» **WHAT YOU ARE ASKED TO DO**: The data should be restated word for word, in full.

━━━━━━━━━━━━━━━━━━━━

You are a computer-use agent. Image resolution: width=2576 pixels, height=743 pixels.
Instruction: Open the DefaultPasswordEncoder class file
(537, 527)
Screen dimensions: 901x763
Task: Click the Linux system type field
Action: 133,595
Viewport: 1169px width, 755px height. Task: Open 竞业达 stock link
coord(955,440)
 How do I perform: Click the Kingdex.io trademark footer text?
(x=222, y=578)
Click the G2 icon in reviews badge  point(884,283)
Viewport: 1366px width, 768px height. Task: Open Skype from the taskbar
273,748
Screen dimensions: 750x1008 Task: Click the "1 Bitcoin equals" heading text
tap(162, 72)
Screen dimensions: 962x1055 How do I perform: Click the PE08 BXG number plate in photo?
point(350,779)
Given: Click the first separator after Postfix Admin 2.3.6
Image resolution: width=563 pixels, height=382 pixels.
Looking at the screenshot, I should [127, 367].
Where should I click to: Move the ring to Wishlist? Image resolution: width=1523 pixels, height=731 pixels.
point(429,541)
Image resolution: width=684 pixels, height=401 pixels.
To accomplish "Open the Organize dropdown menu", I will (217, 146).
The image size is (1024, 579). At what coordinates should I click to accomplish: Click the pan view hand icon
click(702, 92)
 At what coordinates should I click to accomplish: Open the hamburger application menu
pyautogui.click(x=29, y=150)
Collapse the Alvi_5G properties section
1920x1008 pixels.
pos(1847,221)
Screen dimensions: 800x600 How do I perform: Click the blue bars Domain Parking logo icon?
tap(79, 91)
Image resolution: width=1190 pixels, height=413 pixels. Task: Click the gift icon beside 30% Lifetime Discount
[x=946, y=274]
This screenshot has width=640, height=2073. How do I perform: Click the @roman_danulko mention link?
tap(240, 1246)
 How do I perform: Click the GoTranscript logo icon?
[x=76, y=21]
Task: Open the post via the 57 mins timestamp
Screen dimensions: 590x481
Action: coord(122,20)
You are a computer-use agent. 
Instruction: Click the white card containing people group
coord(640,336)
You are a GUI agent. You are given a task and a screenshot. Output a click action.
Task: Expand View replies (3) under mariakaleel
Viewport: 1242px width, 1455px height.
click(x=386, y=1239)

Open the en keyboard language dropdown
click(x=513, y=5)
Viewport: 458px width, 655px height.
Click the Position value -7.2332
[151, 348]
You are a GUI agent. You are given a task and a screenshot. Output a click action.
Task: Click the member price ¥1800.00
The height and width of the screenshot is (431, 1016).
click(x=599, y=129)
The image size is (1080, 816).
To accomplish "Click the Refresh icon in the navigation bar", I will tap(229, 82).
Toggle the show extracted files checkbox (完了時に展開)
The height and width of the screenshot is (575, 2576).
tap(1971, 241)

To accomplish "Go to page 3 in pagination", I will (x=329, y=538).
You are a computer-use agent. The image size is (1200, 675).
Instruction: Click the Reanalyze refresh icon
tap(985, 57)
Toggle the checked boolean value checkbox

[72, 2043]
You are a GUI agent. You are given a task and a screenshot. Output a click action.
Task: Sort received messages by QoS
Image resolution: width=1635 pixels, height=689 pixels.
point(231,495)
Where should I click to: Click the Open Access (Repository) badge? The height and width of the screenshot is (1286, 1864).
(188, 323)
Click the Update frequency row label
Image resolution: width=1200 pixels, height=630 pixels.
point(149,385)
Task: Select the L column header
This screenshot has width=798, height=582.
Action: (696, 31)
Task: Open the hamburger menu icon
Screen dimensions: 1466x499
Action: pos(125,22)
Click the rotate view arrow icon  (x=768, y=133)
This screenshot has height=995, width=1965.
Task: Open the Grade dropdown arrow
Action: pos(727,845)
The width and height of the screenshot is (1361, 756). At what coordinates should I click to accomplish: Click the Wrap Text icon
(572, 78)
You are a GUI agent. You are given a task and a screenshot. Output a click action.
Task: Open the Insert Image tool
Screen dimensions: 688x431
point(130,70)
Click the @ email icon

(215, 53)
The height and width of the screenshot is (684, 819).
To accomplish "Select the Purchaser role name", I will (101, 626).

━━━━━━━━━━━━━━━━━━━━

» **ANSWER SECTION**:
You are a computer-use agent. Image resolution: width=2576 pixels, height=743 pixels.
Instruction: Open the DefaultPasswordEncoder class file
(537, 527)
Screen dimensions: 901x763
Task: Click the Linux system type field
Action: 133,595
Viewport: 1169px width, 755px height. Task: Open 竞业达 stock link
coord(955,440)
 How do I perform: Click the Kingdex.io trademark footer text?
(x=222, y=578)
Click the G2 icon in reviews badge  point(884,283)
Viewport: 1366px width, 768px height. Task: Open Skype from the taskbar
273,748
Screen dimensions: 750x1008 Task: Click the "1 Bitcoin equals" heading text
tap(162, 72)
Screen dimensions: 962x1055 How do I perform: Click the PE08 BXG number plate in photo?
point(350,779)
Given: Click the first separator after Postfix Admin 2.3.6
Image resolution: width=563 pixels, height=382 pixels.
Looking at the screenshot, I should [127, 367].
Where should I click to: Move the ring to Wishlist? Image resolution: width=1523 pixels, height=731 pixels.
point(429,541)
Image resolution: width=684 pixels, height=401 pixels.
To accomplish "Open the Organize dropdown menu", I will (217, 146).
The image size is (1024, 579). At what coordinates should I click to accomplish: Click the pan view hand icon
click(702, 92)
 At what coordinates should I click to accomplish: Open the hamburger application menu
pyautogui.click(x=29, y=150)
Collapse the Alvi_5G properties section
1920x1008 pixels.
pos(1847,221)
Screen dimensions: 800x600 How do I perform: Click the blue bars Domain Parking logo icon?
tap(79, 91)
Image resolution: width=1190 pixels, height=413 pixels. Task: Click the gift icon beside 30% Lifetime Discount
[x=946, y=274]
This screenshot has width=640, height=2073. How do I perform: Click the @roman_danulko mention link?
tap(240, 1246)
 How do I perform: Click the GoTranscript logo icon?
[x=76, y=21]
Task: Open the post via the 57 mins timestamp
Screen dimensions: 590x481
Action: coord(122,20)
You are a computer-use agent. 
Instruction: Click the white card containing people group
coord(640,336)
You are a GUI agent. You are given a task and a screenshot. Output a click action.
Task: Expand View replies (3) under mariakaleel
Viewport: 1242px width, 1455px height.
click(x=386, y=1239)

Open the en keyboard language dropdown
click(x=513, y=5)
Viewport: 458px width, 655px height.
Click the Position value -7.2332
[151, 348]
You are a GUI agent. You are given a task and a screenshot. Output a click action.
Task: Click the member price ¥1800.00
The height and width of the screenshot is (431, 1016).
click(x=599, y=129)
The image size is (1080, 816).
To accomplish "Click the Refresh icon in the navigation bar", I will tap(229, 82).
Toggle the show extracted files checkbox (完了時に展開)
The height and width of the screenshot is (575, 2576).
tap(1971, 241)

To accomplish "Go to page 3 in pagination", I will (x=329, y=538).
You are a computer-use agent. The image size is (1200, 675).
Instruction: Click the Reanalyze refresh icon
tap(985, 57)
Toggle the checked boolean value checkbox

[72, 2043]
You are a GUI agent. You are given a task and a screenshot. Output a click action.
Task: Sort received messages by QoS
Image resolution: width=1635 pixels, height=689 pixels.
point(231,495)
Where should I click to: Click the Open Access (Repository) badge? The height and width of the screenshot is (1286, 1864).
(188, 323)
Click the Update frequency row label
Image resolution: width=1200 pixels, height=630 pixels.
point(149,385)
Task: Select the L column header
This screenshot has width=798, height=582.
Action: (696, 31)
Task: Open the hamburger menu icon
Screen dimensions: 1466x499
Action: pos(125,22)
Click the rotate view arrow icon  (x=768, y=133)
This screenshot has height=995, width=1965.
Task: Open the Grade dropdown arrow
Action: pos(727,845)
The width and height of the screenshot is (1361, 756). At what coordinates should I click to accomplish: Click the Wrap Text icon
(572, 78)
You are a GUI agent. You are given a task and a screenshot. Output a click action.
Task: Open the Insert Image tool
Screen dimensions: 688x431
point(130,70)
Click the @ email icon

(215, 53)
The height and width of the screenshot is (684, 819).
To accomplish "Select the Purchaser role name", I will (101, 626).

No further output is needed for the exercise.